Task goal:
Starting with the first line below, reproduce each line exactly until you have included the one bearing "You are a computer-use agent. Image".

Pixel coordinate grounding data
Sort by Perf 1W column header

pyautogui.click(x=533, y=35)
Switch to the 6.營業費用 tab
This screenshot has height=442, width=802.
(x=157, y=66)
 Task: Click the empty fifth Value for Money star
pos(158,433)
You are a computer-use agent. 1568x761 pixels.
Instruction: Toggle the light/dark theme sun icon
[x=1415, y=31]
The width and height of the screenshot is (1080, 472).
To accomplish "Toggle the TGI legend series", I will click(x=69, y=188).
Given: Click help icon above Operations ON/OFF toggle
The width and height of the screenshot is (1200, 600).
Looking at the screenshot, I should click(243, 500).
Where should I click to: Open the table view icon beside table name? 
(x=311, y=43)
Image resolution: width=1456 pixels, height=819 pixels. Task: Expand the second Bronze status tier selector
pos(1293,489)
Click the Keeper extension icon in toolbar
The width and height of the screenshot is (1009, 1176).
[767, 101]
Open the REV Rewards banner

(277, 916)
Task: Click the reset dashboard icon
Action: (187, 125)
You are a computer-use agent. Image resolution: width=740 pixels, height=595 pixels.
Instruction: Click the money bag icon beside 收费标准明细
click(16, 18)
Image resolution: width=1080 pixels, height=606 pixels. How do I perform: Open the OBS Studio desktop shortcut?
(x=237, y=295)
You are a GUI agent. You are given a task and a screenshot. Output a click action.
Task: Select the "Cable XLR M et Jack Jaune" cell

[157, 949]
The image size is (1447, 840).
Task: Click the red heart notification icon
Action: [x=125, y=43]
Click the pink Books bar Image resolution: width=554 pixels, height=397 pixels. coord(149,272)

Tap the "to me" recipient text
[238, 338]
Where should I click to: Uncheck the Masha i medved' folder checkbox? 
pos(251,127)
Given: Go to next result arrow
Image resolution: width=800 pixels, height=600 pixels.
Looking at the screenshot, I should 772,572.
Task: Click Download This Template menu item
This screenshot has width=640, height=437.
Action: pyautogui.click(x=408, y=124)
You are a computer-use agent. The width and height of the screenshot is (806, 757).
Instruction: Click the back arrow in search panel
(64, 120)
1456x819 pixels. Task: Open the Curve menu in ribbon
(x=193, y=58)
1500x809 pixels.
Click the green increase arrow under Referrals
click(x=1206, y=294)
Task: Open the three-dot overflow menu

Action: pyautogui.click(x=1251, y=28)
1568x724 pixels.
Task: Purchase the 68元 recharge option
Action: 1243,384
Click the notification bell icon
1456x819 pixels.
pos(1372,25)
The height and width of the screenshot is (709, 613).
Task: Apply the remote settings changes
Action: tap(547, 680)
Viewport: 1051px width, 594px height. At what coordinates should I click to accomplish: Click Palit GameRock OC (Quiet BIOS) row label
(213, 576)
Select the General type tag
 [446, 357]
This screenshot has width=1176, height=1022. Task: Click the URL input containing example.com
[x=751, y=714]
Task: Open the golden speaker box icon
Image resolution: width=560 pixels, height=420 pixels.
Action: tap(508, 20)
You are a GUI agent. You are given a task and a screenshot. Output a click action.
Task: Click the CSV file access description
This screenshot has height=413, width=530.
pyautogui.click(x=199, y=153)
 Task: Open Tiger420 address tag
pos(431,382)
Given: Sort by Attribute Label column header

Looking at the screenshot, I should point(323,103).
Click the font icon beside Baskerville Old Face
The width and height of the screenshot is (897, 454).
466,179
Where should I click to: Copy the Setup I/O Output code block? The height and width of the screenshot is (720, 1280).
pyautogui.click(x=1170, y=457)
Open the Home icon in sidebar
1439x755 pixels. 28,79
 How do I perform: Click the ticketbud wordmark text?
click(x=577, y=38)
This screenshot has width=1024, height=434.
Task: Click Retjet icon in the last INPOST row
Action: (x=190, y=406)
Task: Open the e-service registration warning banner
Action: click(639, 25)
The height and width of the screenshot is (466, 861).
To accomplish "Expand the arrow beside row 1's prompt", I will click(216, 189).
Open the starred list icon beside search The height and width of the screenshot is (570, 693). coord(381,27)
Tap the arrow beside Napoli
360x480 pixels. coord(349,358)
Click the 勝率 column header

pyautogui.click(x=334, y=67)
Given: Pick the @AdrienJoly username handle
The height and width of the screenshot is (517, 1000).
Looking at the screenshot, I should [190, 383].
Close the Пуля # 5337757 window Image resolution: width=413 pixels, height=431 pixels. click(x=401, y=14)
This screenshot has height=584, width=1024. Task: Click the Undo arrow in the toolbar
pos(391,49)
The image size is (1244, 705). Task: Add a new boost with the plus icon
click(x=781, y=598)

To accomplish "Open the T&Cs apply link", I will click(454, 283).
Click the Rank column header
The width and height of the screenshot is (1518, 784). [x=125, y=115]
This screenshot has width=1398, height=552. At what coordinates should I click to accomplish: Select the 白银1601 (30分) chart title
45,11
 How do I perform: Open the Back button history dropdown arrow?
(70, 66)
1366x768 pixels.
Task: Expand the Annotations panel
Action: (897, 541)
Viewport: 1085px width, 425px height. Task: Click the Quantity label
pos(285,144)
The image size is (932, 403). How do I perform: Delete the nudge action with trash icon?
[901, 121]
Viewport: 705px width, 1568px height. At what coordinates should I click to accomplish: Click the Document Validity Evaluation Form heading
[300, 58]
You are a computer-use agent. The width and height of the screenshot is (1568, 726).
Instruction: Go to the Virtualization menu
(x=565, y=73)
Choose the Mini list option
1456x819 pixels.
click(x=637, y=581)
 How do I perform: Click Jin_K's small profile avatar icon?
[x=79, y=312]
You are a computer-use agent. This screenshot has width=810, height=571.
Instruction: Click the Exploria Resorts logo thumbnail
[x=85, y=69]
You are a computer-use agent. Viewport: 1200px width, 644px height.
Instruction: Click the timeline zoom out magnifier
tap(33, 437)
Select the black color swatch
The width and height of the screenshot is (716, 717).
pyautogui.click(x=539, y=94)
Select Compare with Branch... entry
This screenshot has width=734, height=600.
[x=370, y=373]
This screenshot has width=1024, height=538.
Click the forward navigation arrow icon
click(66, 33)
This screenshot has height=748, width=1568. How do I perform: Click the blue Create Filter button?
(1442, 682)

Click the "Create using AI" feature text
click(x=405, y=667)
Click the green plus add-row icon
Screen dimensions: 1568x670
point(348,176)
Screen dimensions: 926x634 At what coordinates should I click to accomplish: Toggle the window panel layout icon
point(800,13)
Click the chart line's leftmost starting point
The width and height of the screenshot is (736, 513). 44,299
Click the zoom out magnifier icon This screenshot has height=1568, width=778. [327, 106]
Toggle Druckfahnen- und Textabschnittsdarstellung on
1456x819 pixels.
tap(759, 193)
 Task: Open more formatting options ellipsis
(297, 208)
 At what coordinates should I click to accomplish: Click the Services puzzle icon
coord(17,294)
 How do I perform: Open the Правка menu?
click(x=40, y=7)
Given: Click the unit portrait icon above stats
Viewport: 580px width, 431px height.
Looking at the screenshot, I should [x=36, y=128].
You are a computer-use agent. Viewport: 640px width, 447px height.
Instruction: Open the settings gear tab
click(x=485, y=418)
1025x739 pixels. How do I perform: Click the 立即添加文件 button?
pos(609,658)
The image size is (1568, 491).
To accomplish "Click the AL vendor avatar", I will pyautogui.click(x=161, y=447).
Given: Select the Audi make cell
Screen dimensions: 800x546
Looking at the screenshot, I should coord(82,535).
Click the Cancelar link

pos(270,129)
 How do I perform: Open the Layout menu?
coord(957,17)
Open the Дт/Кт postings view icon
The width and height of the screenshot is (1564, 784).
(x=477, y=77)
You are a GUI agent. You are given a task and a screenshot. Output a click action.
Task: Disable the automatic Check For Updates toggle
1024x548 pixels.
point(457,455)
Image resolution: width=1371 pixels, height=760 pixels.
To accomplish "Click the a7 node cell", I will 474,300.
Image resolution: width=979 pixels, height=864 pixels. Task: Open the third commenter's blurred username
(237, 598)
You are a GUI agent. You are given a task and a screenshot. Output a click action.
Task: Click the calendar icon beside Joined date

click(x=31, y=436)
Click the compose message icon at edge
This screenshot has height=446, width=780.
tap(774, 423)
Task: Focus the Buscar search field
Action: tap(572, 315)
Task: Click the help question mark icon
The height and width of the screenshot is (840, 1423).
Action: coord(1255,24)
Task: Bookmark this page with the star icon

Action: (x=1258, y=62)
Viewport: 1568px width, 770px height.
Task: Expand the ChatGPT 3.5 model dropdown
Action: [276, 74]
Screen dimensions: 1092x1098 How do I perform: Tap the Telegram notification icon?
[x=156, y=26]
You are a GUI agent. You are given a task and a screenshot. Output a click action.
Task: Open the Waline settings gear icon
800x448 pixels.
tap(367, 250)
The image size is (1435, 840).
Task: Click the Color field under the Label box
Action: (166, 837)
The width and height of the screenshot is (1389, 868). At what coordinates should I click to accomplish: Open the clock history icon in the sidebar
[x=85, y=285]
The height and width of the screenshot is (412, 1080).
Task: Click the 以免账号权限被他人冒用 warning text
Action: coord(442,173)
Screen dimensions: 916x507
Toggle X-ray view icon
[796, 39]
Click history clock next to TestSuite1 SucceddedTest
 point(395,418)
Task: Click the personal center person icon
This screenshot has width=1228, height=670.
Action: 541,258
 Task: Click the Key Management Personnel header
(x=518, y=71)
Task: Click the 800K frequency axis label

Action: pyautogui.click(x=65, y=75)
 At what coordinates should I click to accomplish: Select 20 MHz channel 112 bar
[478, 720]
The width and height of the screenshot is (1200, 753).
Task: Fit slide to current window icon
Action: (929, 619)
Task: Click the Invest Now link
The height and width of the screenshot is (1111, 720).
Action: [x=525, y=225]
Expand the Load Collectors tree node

Response area:
Sort by Perf 1W column header

pyautogui.click(x=533, y=35)
Switch to the 6.營業費用 tab
This screenshot has height=442, width=802.
(x=157, y=66)
 Task: Click the empty fifth Value for Money star
pos(158,433)
You are a computer-use agent. 1568x761 pixels.
Instruction: Toggle the light/dark theme sun icon
[x=1415, y=31]
The width and height of the screenshot is (1080, 472).
To accomplish "Toggle the TGI legend series", I will click(x=69, y=188).
Given: Click help icon above Operations ON/OFF toggle
The width and height of the screenshot is (1200, 600).
Looking at the screenshot, I should click(243, 500).
Where should I click to: Open the table view icon beside table name? 
(x=311, y=43)
Image resolution: width=1456 pixels, height=819 pixels. Task: Expand the second Bronze status tier selector
pos(1293,489)
Click the Keeper extension icon in toolbar
The width and height of the screenshot is (1009, 1176).
[767, 101]
Open the REV Rewards banner

(277, 916)
Task: Click the reset dashboard icon
Action: (187, 125)
You are a computer-use agent. Image resolution: width=740 pixels, height=595 pixels.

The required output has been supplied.